- _Page text_
※ ※ ※

Is it possible to use the 72(t) exemption rule if you only want to withdraw a small amount of money from your retirement account (not the entire balance as the rule states)?
Although the 72(t) rule does indeed state that you must take the equal periodic payments in such a way that the ENTIRE retirement account balance is depleted over your remaining life, there is a solution to get around this. You can open multiple retirement accounts and can choose to only apply the 72(t) distributions to just one of your retirement accounts (not all of them). This can most times be a complex process. We have a highly trained and experienced staff to assist and oversee that this is done in the proper manner. A mistake here could be VERY costly.
Can I still contribute to a retirement account while taking a 72(t) distribution?
Once you start your series of substantially equal periodic payments, you are not allowed to make any additional contributions to the account, including rollover contributions, direct transfers and/or annual contributions. However, right before you start the 72(t) income, you are allowed to move money between accounts. For example, if you have just one IRA with $200,000 in it, but you only wanted $50,000 in the account from which you are taking the series of substantially equal payments, you could transfer $150,000 to a separate IRA so it wouldn’t be affected.
If you have multiple IRAs and you are only taking 72(t) distributions from one of them, you can make your annual IRA contributions by contributing to a different IRA. For example, say you have one IRA at a Bank, another at a Mutual Fund company and a 3rd at an Insurance company. If you are taking 72(t) distributions from your IRA at the Bank, you can make your annual contributions to your IRAs at the Mutual Fund company and Insurance company without penalty, even though you are not allowed to add any money to the IRA at the Bank.

※ ※ ※

- _Supplied data_
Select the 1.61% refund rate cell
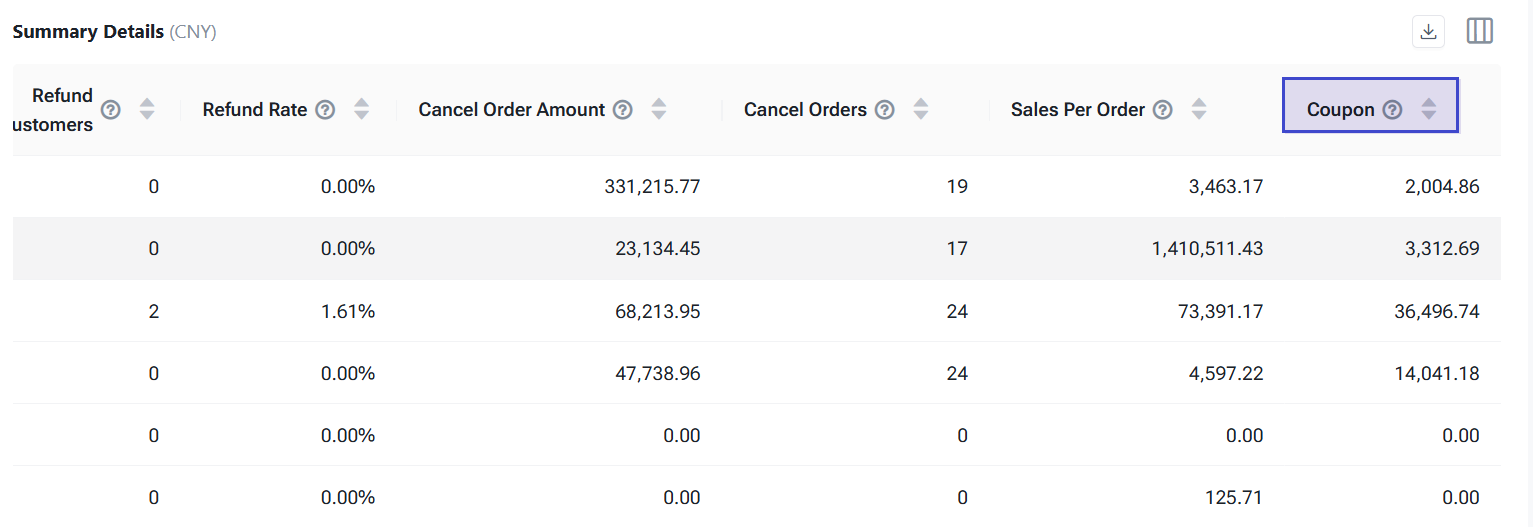The width and height of the screenshot is (1533, 527). (x=348, y=312)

※ ※ ※

- _Aim 1_
In the 72(t) text, which kinds of contributions are not allowed to the account once substantially equal periodic payments begin?
- _Aim 2_
Transcribe the 72(t) text from "Once you start" to "wouldn’t be affected.".

- _Written solution 1_
Rollover contributions, direct transfers, and annual contributions.

- _Written solution 2_
Once you start your series of substantially equal periodic payments, you are not allowed to make any additional contributions to the account, including rollover contributions, direct transfers and/or annual contributions. However, right before you start the 72(t) income, you are allowed to move money between accounts. For example, if you have just one IRA with $200,000 in it, but you only wanted $50,000 in the account from which you are taking the series of substantially equal payments, you could transfer $150,000 to a separate IRA so it wouldn’t be affected.